━━━━━ Supplied passage
Is Artificial Intelligence the Future of Financial Services?
August 11, 2019
Artificial intelligence, or technology that enables near-human levels of cognition, shows great promise for the financial services industry. Within capital markets, AI can be a means to produce better, faster, and more accurate predictions. But as a human-designed technology, it still ultimately suffers from some vulnerabilities: privacy concerns, biased or otherwise poor-quality input data sets, and unwarranted overreliance on the technology— to name a few.
The benefits, among them the potential to responsibly extend credit to millions of previously underserved individuals, however, are encouraging. Thus, the financial system is facing a turning point. By embracing AI, under the prudent and, hopefully, encouraging oversight of regulators, financial institutions will be able to unlock a whole new path towards stable and equitable growth. It is still too early to say for sure, but the benefits AI-enabled financial institutions could deliver to customers and other previously untapped sectors, will likely have multiplicative effects on the greater economy. Potential benefactors include traditionally underserved groups like women and minorities. AI credit-underwriting systems can incorporate dozens or even hundreds of variables, and are not inherently backwards-looking like traditional FICO ratings. Thus, they could help break the cycle of low credit scores for certain communities. By incorporating alternative data, it has been suggested that these systems could expand access to credit at a lower cost.
━━━━━━━━━━
━━━━━ Raw data
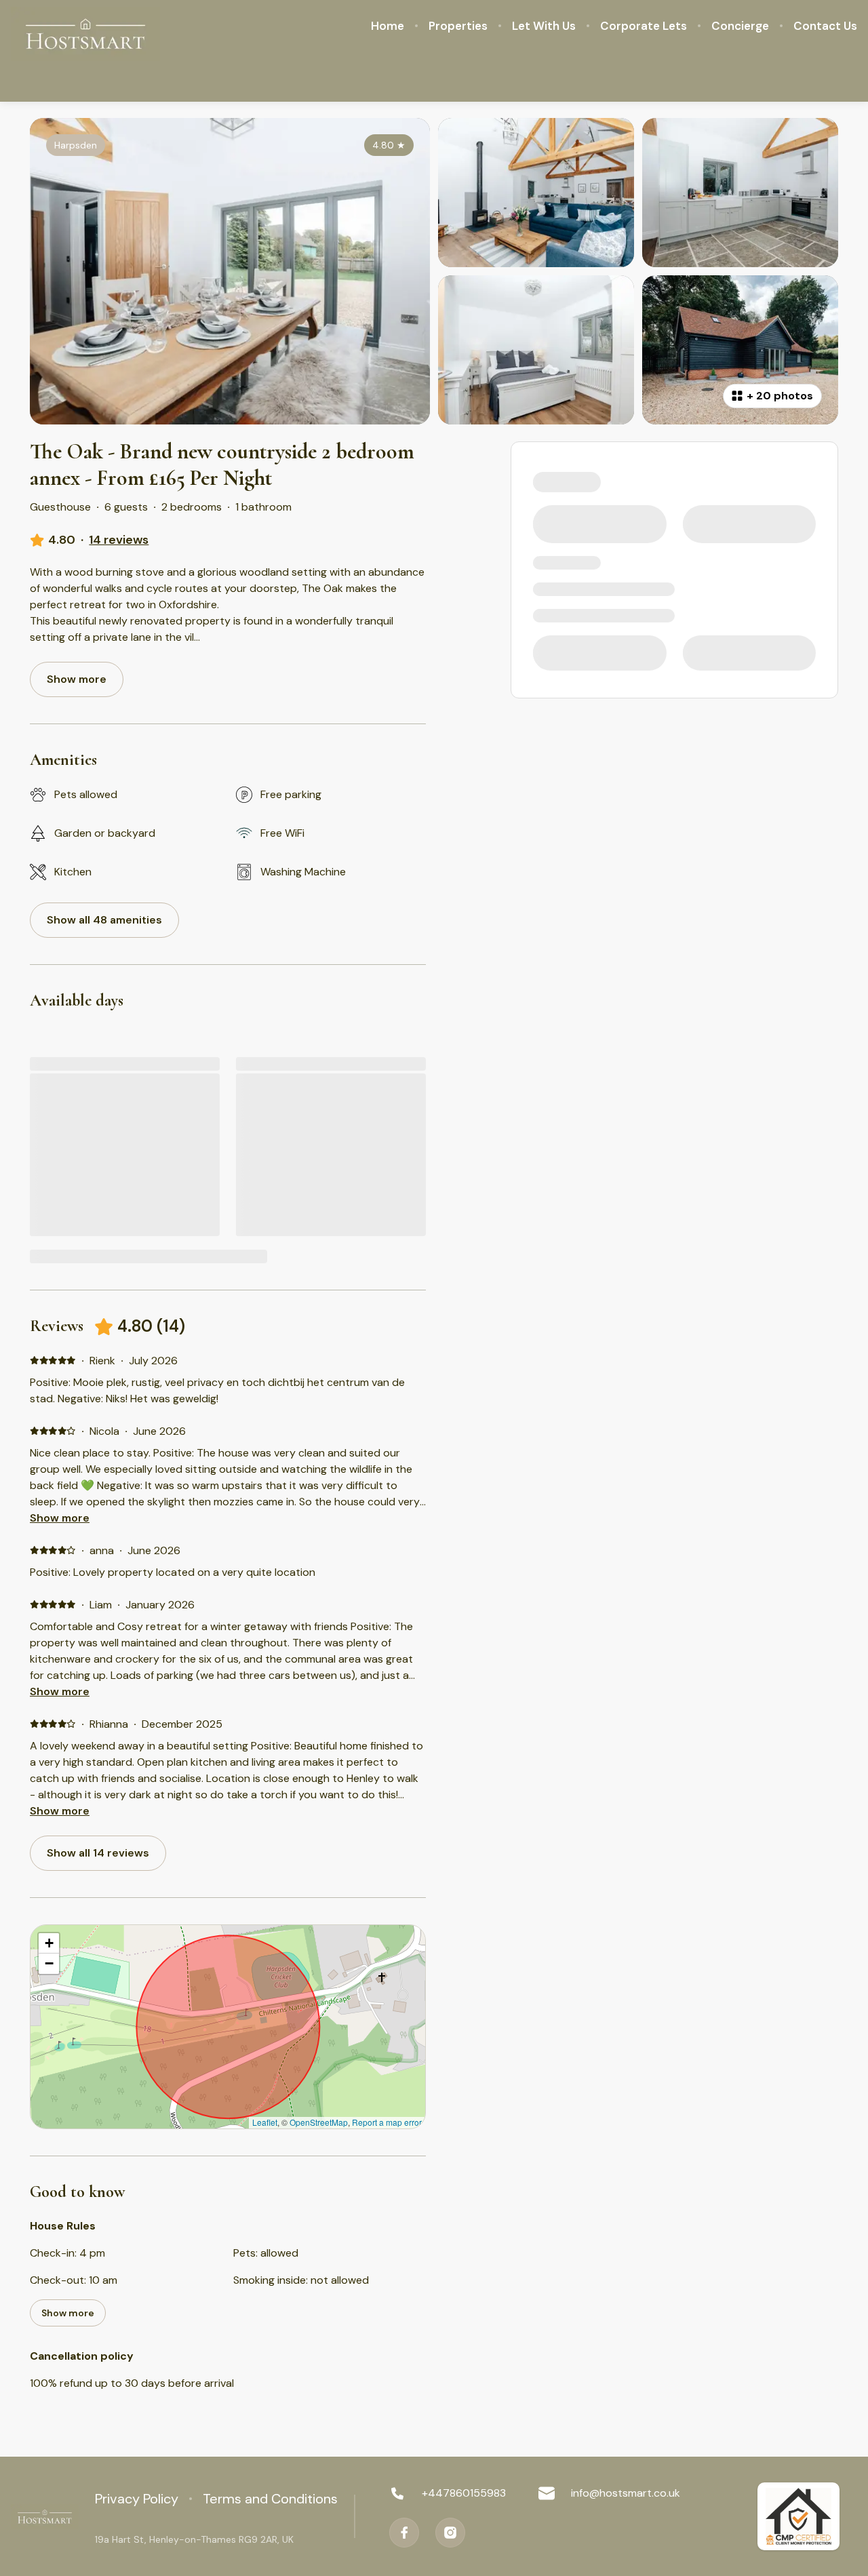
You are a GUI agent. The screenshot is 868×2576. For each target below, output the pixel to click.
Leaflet (264, 2122)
━━━━━━━━━━
=== Required work ===
1. List the vulnerabilities that the article on AI in financial services attributes to AI as a human-designed technology.
2. Pick up the article on AI in financial services after its final sentence and carry it forward in the same tone.

=== Results for each task ===
1.
- Privacy concerns
- Biased or otherwise poor-quality input data sets
- Unwarranted overreliance on the technology

2.
For example, the following image shows the extent to which geographic discrimination was codified in the 20th century. The Home Owners’ Loan Corporation rated neighborhoods, largely along racial lines, for suitability to receive mortgages. This practice eventually became known as redlining, and its effects are still evident today. Theoretically, AI loan and mortgage underwriting could help reverse this.
However, if data sets are not managed properly, or if certain types of data are used, AI algorithms are at significant risk of introducing bias.. For example, zip codes, a seemingly benign variable, are highly correlated to demographic information like race. If data like these are used to evaluate individuals, the credit-underwriting system is liable to perpetuate systemic inequalities. Furthermore, bias can also be introduced to these systems through unscrupulous programming, sometimes reflecting the personal prejudices of the team responsible for the system. But if the proper safeguards are put in place, the benefits can be brought to fruition.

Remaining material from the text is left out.